Jennifer Hromadka gave DNA swabs to authorities investigating Annie Le's murder.

ByABC News
March 15, 2010, 11:48 AM

March 15, 2010 — -- The fiancee of accused Yale murderer Ray Clark is standing by her man, visiting him regularly in jail, even as she has become a subject of the homicide investigation.

A search warrant released today stated that detectives sought a DNA sample from Clark's fiancee Jennifer Hromadka because they had "probably cause" to believe her DNA would be found on bloody items stuffed in a wall along with the body of 24-year-old Yale researcher Annie Le.

The lawyer for Hromadka told ABCNews.com that she is still supporting Clark and that the results from the DNA tests ordered by the state prosecutor's office in November have still not been released.

"As far as I know, they are still together," said criminal lawyer Robert Berke. "And we are waiting, just like every one else, for results [of the DNA test]."

Berke said that Hromadka has been visiting Clark in prison but is not sure how recently she has been to see him.

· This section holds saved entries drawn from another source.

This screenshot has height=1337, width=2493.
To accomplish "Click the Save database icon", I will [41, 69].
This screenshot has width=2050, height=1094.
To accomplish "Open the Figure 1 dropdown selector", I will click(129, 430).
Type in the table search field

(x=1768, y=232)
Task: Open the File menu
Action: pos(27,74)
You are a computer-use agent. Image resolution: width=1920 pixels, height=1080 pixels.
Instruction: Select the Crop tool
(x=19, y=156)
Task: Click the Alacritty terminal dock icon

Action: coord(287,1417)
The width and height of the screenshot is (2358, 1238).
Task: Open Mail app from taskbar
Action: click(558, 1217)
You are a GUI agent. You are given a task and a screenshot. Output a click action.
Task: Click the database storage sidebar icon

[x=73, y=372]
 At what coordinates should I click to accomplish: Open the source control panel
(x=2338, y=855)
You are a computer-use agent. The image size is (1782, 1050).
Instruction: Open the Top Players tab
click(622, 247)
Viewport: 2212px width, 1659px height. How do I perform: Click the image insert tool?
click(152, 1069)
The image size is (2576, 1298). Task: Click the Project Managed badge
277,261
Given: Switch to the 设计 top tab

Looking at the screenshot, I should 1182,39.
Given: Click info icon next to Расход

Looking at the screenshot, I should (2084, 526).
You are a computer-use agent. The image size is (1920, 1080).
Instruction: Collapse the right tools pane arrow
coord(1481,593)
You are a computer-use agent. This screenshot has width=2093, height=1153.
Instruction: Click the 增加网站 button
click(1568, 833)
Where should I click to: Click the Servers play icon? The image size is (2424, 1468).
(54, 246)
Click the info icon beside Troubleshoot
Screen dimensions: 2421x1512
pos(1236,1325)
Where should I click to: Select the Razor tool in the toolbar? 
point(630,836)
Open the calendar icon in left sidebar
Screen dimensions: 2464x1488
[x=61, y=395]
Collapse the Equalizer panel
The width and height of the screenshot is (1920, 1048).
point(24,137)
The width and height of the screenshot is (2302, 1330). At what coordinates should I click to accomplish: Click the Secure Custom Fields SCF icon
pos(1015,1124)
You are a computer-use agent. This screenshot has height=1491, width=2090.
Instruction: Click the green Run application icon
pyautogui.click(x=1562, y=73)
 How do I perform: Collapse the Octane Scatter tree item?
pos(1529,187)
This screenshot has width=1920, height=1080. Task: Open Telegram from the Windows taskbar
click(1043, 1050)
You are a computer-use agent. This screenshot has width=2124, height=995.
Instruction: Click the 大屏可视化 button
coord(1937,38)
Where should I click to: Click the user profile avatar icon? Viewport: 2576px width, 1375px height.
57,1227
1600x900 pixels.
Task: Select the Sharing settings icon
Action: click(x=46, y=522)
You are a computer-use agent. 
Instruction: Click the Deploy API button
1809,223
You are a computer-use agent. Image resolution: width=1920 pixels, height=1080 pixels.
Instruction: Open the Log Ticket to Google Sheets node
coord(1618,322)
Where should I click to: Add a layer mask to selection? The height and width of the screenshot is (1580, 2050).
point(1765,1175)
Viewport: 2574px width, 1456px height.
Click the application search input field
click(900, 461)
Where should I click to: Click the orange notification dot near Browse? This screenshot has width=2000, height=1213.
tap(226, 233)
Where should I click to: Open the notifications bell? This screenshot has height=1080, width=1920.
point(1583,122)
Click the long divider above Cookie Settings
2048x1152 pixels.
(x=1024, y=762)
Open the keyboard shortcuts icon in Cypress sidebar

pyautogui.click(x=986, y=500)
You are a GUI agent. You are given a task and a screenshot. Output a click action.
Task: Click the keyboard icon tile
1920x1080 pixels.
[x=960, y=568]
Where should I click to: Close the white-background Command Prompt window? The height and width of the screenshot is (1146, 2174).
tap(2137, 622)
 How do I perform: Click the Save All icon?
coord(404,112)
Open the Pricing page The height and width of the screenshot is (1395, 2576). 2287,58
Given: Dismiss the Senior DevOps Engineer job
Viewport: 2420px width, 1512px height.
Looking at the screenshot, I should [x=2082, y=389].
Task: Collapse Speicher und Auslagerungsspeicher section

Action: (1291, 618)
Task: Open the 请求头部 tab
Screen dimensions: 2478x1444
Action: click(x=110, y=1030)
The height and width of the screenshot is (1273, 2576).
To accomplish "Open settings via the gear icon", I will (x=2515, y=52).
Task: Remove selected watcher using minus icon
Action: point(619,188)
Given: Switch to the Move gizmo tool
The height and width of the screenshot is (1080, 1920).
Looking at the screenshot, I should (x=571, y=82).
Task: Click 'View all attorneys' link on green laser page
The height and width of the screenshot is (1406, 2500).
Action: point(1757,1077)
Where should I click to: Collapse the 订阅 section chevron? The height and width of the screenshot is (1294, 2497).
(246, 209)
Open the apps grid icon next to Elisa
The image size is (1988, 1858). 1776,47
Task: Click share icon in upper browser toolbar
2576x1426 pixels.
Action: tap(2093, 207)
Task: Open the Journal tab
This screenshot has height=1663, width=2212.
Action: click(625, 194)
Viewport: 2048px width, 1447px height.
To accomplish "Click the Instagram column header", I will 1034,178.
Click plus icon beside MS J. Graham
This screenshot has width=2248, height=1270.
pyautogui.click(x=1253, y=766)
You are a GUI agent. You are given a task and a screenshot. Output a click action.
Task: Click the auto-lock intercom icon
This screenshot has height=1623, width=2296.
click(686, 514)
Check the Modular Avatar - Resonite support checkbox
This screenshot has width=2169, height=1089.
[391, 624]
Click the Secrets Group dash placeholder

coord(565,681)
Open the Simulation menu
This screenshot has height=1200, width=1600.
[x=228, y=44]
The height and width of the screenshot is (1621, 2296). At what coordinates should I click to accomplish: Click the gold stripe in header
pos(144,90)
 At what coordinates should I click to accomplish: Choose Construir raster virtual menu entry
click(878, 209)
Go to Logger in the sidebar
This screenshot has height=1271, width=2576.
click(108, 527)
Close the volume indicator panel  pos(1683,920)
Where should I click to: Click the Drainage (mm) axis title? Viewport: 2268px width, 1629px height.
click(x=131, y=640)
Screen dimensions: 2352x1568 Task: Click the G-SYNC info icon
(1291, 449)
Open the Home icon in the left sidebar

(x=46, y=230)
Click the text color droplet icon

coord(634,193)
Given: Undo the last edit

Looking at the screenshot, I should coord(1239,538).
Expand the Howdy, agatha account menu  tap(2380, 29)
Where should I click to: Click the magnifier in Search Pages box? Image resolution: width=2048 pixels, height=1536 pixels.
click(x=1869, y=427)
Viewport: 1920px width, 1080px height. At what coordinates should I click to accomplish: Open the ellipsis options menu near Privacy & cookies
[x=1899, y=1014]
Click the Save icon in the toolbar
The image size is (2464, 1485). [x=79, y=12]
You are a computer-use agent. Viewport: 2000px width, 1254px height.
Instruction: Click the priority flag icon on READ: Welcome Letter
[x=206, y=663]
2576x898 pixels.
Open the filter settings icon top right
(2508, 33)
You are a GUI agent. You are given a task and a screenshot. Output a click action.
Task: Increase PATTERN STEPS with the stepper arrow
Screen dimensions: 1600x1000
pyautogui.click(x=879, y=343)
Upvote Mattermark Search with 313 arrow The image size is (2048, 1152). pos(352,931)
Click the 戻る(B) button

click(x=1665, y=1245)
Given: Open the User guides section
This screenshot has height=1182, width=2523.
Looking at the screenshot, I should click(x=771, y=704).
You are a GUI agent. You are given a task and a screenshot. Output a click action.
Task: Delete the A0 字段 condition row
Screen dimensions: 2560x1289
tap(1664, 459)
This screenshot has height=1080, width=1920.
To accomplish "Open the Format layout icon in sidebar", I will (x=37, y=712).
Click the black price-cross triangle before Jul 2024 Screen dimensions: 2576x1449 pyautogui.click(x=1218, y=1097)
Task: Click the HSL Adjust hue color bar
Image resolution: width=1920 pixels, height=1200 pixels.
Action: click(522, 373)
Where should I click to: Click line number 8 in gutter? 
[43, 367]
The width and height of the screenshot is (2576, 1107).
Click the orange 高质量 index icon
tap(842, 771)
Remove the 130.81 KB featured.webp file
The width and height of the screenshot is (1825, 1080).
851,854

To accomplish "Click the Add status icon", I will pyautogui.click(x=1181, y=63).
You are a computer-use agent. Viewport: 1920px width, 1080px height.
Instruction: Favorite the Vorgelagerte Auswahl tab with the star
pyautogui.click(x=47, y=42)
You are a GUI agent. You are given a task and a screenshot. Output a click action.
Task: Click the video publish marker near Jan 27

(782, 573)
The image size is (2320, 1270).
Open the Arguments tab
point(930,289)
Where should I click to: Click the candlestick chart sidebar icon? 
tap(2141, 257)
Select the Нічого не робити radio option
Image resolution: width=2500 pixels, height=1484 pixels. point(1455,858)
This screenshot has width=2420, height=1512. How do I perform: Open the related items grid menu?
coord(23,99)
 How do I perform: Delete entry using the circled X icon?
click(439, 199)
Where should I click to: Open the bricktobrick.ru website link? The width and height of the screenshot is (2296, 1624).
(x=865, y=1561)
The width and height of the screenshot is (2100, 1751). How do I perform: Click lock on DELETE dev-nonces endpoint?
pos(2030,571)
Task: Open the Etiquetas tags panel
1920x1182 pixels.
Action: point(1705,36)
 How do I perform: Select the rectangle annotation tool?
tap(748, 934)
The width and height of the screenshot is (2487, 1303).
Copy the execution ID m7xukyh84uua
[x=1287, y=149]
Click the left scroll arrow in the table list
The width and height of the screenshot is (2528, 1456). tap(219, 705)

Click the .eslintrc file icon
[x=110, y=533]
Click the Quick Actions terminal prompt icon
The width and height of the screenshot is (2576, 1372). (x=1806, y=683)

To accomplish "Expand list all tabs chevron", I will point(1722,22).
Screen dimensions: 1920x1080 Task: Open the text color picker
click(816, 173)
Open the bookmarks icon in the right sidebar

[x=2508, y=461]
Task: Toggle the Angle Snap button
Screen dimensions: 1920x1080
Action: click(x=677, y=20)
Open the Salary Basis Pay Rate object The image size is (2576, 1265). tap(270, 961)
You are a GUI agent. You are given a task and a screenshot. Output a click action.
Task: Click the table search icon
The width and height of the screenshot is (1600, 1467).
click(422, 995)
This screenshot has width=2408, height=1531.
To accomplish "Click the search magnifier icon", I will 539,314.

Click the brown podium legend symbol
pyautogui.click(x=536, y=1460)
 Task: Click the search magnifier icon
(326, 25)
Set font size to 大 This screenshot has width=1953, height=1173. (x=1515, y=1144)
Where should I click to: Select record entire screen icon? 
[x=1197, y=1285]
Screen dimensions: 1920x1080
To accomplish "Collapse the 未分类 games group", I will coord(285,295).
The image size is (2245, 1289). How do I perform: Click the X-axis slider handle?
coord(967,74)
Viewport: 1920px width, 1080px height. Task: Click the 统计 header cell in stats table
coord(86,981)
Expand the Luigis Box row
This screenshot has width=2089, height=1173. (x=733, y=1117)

Asked whether his client is concerned about the results of the DNA test, Berke said, "She is not worried."

It is not unusual, said Berke, for results of DNA comparisons to take months due to a backlog at the state's forensic laboratory.

According to a search warrant released today, DNA found on a lanyard that attached to Hromadka's university key card was found on a pen and a bloody sock found in the wall where Le's body was stuffed.

The search warrant claimed that because of the apparent DNA matches between Hromadka's lanyard and on the bloody socks, there was "probably cause that evidence of the crime of murder... will be found within the ... swab taken from Jennifer Hromadka."

But the results of the DNA tests, which were taken more than three months ago in November, are not revealed in the search warrant, and Hromadka has never been accused or charged in connection to Le's murder.

Late last year, New Haven Police Chief James Lewis said that he did not expect to make any more arrests after taking Clark into custody. "We've made the only arrest we expect to make," Lewis said at the time.

Since her fiancee's arrest, Hromadka has reportedly been visiting Clark weekly at a maximum security prison, the MacDougall-Walker Correctional Institution in Suffield, Conn., where he is being held on $3 million bail.

Messages left with the New Haven State Attorney's office and Hromadka's attorney, Robert Berke, were not immediately returned.

Berke told The Associated Press in December that he wasn't sure why his client's DNA was wanted and that he had been told that Hromadka was not a suspect.